Now that you know more about the history and cuisine of Frida Maestas country, you can start to understand why she is still revered by the locals.
Here’s what you need to know about Frida and her country.
Her name means “thousand”.
Frida Mey is the only indigenous woman to be considered a “grandmother” of the Philippines.
Her father, the late Juan Mey, was an agriculturalist and the son of the legendary Philippine dictator Ferdinand Marcos.
His wife was the daughter of a local priest who had converted to Catholicism.
The Mey family were born in the village of Marabuco, in the central province of Cebu, on the Philippines’ main island of Luzon.
Frida’s mother was a devout Catholic, and her father was also a devout priest.
Frida’s father was known for his fierce hatred of foreigners, especially Filipinos.
In one of her letters to her father, she said, “I have seen Filipinos kill and eat others, as if they were a plague.
And now that I know the name of this Filipino, I hate it.”
She also wrote, “They were a burden, a curse, and a burden to the Filipino people.
They robbed the Filipinos of their land, they robbed the Filipino children of their innocence, and now they are the ones who are the true victims of the plague.”
Frideas father, who was an infamous figure in the Filipino political scene, was killed by the communist rebels in the early 1970s.
As the Mey clan moved to Manila, he had been murdered in a local bar brawl.
A few years later, Frida met up with her father’s brother and married him.
“When my father died, he took his wife, I, with him, and we went to live in Manila with the Meys,” Frida wrote in a book called A Grandmother’s Love.
“And so the story goes that when I was young, my father, having seen the misery and oppression that was going on in Manila, decided that I should be his successor.”
In 1972, a group of rebel fighters raided her home, killing her father and brother and taking their wives.
She fled to the Philippines, where she remained until she died in 1997 at age 92.

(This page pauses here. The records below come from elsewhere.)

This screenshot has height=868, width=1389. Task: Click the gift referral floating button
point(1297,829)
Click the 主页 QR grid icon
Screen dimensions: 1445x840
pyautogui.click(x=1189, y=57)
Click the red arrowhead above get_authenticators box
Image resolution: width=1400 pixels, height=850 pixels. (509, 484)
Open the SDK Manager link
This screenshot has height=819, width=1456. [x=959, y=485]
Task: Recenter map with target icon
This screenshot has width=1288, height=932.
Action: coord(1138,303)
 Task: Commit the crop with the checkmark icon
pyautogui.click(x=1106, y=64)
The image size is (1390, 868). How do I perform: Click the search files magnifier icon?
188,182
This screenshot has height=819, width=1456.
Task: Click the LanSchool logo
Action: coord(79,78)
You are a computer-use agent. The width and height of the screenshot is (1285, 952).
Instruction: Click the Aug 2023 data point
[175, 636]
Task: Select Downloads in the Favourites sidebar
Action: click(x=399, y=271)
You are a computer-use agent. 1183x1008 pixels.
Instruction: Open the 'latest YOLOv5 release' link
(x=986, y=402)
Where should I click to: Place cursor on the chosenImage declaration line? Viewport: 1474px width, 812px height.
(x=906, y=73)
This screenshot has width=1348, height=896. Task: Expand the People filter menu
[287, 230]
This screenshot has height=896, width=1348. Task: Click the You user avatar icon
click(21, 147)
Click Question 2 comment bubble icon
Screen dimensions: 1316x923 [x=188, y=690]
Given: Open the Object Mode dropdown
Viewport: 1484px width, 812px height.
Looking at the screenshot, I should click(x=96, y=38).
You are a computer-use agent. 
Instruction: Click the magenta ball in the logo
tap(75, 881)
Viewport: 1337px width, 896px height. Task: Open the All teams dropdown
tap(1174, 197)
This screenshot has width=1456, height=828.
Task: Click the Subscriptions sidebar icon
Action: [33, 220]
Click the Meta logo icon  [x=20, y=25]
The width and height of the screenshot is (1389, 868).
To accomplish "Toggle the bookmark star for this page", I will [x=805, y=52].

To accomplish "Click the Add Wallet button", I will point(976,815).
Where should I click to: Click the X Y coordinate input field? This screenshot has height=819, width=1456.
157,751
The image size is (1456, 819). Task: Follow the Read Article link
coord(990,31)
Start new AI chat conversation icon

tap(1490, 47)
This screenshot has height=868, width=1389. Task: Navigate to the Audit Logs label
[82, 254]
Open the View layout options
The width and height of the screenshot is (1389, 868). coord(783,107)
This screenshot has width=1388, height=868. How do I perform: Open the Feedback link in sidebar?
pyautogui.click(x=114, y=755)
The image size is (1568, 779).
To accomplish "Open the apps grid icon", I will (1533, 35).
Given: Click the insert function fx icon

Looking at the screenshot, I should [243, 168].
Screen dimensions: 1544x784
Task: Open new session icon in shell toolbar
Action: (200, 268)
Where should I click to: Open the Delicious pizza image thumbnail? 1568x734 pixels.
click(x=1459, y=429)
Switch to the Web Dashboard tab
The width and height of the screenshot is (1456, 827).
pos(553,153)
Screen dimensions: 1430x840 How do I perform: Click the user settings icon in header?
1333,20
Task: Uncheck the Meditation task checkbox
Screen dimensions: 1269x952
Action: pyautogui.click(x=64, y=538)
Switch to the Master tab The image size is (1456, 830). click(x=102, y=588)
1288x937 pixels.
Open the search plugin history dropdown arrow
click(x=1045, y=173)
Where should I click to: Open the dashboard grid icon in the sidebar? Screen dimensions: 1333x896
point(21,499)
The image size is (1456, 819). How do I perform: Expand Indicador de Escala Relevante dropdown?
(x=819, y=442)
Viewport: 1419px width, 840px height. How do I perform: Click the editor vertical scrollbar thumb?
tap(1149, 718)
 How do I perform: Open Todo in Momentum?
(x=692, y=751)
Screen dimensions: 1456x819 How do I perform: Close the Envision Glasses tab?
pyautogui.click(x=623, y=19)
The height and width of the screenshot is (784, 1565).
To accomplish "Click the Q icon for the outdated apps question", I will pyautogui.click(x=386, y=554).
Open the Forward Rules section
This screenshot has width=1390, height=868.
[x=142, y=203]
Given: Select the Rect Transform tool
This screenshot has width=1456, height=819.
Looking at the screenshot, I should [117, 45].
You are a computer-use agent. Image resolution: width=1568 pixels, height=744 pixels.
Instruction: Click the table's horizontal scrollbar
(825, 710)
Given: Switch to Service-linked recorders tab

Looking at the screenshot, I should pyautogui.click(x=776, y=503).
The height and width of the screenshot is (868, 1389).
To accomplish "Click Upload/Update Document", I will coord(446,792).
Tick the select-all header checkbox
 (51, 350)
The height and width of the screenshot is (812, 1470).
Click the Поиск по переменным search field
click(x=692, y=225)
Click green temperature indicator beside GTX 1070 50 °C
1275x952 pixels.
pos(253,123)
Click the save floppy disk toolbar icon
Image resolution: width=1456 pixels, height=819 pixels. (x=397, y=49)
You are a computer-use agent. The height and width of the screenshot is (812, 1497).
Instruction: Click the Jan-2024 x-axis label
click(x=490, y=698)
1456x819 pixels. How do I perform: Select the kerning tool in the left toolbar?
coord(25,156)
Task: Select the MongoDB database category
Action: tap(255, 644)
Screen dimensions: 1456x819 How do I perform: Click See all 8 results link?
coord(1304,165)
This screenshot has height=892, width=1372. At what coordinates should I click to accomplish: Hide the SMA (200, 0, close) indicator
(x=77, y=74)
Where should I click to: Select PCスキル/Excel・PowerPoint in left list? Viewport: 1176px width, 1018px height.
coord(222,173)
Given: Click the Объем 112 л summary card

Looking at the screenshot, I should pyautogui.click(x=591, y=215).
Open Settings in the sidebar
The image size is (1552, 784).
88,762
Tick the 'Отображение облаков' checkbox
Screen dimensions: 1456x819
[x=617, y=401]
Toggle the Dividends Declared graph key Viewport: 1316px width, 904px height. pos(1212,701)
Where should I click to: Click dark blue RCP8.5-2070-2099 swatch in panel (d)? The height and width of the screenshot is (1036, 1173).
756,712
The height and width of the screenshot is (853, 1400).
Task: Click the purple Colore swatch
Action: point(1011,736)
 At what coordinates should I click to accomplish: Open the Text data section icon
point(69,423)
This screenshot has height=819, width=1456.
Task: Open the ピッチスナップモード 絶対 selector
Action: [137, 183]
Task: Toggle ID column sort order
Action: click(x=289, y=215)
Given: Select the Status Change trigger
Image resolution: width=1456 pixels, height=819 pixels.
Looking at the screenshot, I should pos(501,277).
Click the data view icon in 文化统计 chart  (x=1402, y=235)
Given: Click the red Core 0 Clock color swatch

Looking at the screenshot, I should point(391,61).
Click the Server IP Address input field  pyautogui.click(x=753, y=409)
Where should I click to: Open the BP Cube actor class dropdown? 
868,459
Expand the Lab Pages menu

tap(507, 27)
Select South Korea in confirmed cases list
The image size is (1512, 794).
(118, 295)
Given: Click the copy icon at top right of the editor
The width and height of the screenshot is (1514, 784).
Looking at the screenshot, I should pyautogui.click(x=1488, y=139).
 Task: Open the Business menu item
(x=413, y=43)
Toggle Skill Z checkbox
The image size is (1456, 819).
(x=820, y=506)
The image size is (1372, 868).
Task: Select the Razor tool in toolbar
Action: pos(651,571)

Fridas famous father was an important figure in her family.
Fridas mother, who had been an ordained Catholic priest, was a staunch anti-communist and a fierce anti-American.
She and her husband were arrested by communist guerrillas in 1971 and sent to a prison camp in the jungle.
The Meys lived on a farm on the outskirts of Manila, and their son, Josef, was only two years old at the time.
Frideas mother was also an activist for the poor.
She led protests against poor conditions in the country and protested against the United States’ entry into the war in Southeast Asia in 1971.
The Meys were imprisoned for protesting, but when they were released, they returned to Manila.
“When we returned, the communist guards came and took my mother away to a military prison where they beat her, threw her in a cell, and raped her.
Then they took my father away,” Frid’s mother wrote in her memoir, The Great Rescue.
In her memoirs autobiography, Frid, she recounted her life as a child, saying, “It is my experience that all these years of torture and suffering were the punishment for my mother’s protest.”
She continued, “When I grew up, I realized that the torture was really a punishment for the communists and the American invaders.
I didn’t understand that the communists are innocent and the invaders are guilty.”
“My mother was not alone.
Many others also suffered because of the oppression,” Fride’s mother said.
Fridal’s father, Juan Mez, was nicknamed “the Father of Philippine Politics.”
“The Mez brothers are still very popular in Manila,” Fristas father said.
“It’s because of their work for the Philippine people that the country is so rich.”
When her father died in 1975, her mother and sister-in-law were named his grandchildren.
A decade later, the Mez family began to travel the world, where they would meet famous people, including Fidel Castro, Henry Kissinger, and Prince Andrew.
But the Mexicans most notable connection came in 1975 when they visited China.
According to Frida, the Chinese government paid for their stay, and she was given a large sum of money to go to China.
She was asked to attend a meeting with Deng Xiaoping, who in 1978 was elected president of China.